> **EXCERPTED DATA**
┄┄┄┄┄┄┄┄┄┄┄┄┄┄┄┄┄┄┄┄

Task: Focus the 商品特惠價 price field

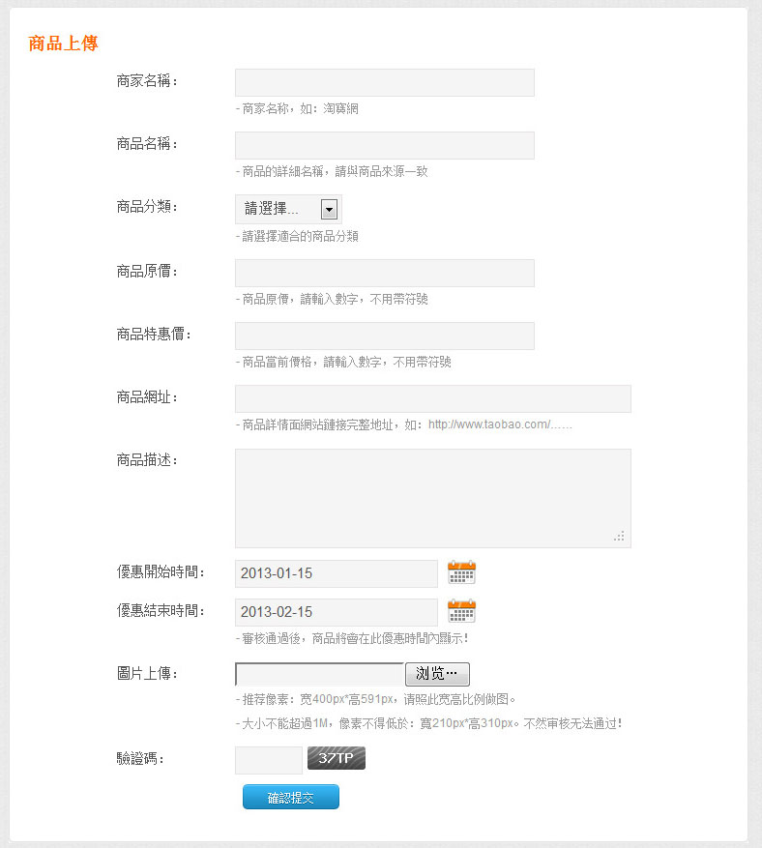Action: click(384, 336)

┄┄┄┄┄┄┄┄┄┄┄┄┄┄┄┄┄┄┄┄

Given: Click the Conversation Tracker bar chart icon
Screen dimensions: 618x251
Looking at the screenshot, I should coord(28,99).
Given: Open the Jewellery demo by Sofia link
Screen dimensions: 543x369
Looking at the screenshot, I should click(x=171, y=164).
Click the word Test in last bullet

┄┄┄┄┄┄┄┄┄┄┄┄┄┄┄┄┄┄┄┄

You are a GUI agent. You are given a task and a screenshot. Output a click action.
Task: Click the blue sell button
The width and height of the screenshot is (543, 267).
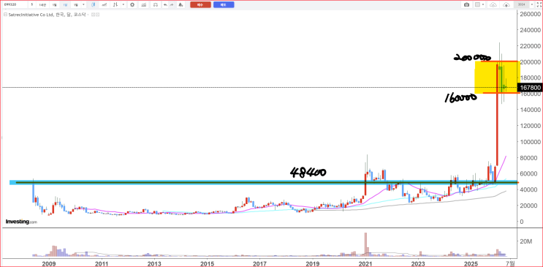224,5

┄┄┄┄┄┄┄┄┄┄┄┄┄┄┄┄┄┄┄┄

> **WHAT YOU HAVE TO DO**
Retype exactly the lines above, from the one with "Screen dimensions: 618x251" through the one with "Click the word Test in last bullet", inclusive.

> **ANSWER BELOW**
Screen dimensions: 618x251
Looking at the screenshot, I should coord(28,99).
Given: Open the Jewellery demo by Sofia link
Screen dimensions: 543x369
Looking at the screenshot, I should click(x=171, y=164).
Click the word Test in last bullet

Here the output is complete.